#### ACTIONS TO TAKE
**1)** Name every kind of page-table-entry bit that the paging excerpt below describes.
**2)** Continue the paging excerpt below, starting after its last sentence.

#### DOCUMENT SEGMENT
§ §

We also might have protection bits, indicating whether the page could be read from, written to, or executed from.
A present bit indicates whether this page is in physical memory or on disk (swapped out).
A dirty bit indicates whether the page has been modified since it was brought into memory.
A reference bit (a.k.a, access bit) is sometimes used to track whether a page has been accessed, which is useful in determining which pages are popular and thus should be kept in memory.
Paging: Also Too Slow
Still consider the load instruction before:
movl 21, %eax
The system must first fetch the proper page table entry from the process's page table, perform the translation and then finally get the desired data from physical memory. To do so, the hardware must know where the page table is for the currently-running process. Assume that a single page-table base register contains the physical address of the starting location of the page table. To find the location of the desired PTE, the hardware will thus perform the following functions:
VPN = (VirtualAddress & VPN_MASK) >> SHIFT;
PTEAddr = PageTableBaseRegister + (VPN * sizeof(PTE));
In our example, VPN_MASK
would be 0x30 (110000 in binary) to pick out the VPN bits from the full virtual address; SHIFT
is set to 4 (the number of bits in the offset) so as to get VPN. The VPN is thus used as an index into the array of PTEs pointed to by the page table base register to get the physical address of the PTE.

§ §

#### COLLECTED DATA
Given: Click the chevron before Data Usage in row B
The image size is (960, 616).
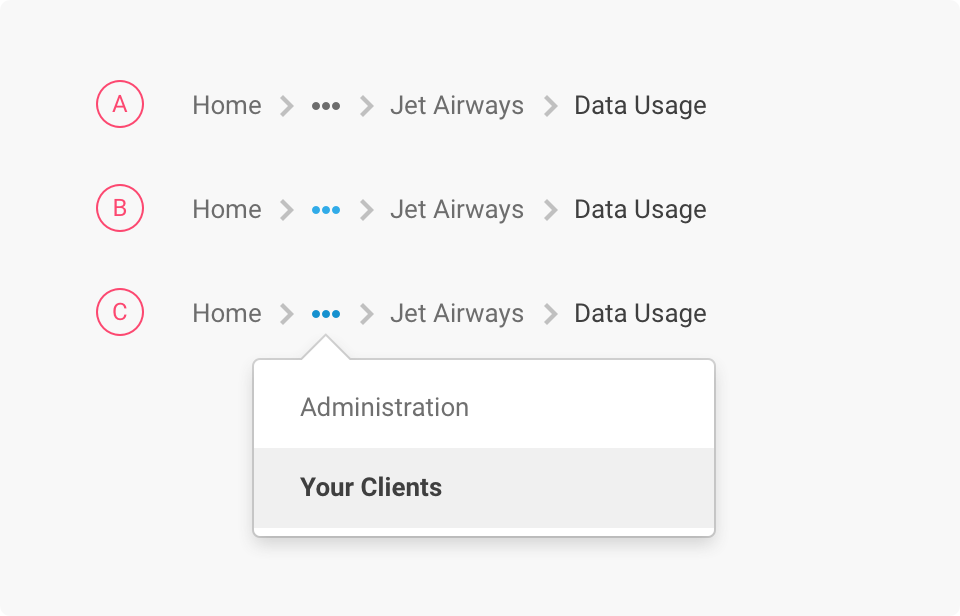Looking at the screenshot, I should (551, 210).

§ §

#### EXERCISE RESPONSES
**1)**
- Protection bits
- Present bit
- Dirty bit
- Reference bit (also called the access bit)

**2)**
Once this physical address is known, the hardware can fetch the PTE from memory, extract the PFN, and concatenate it with the offset from the virtual address to form the desired physical address.
Finally the hardware can fetch the desired data from memory and put it into register eax
.
For every memory reference (whether an instruction fetch or an explicit load or store), paging requires us to perform one extra memory reference in order to first fetch the translation from the page table, which is a lot of work. Extra memory references are extremely costly.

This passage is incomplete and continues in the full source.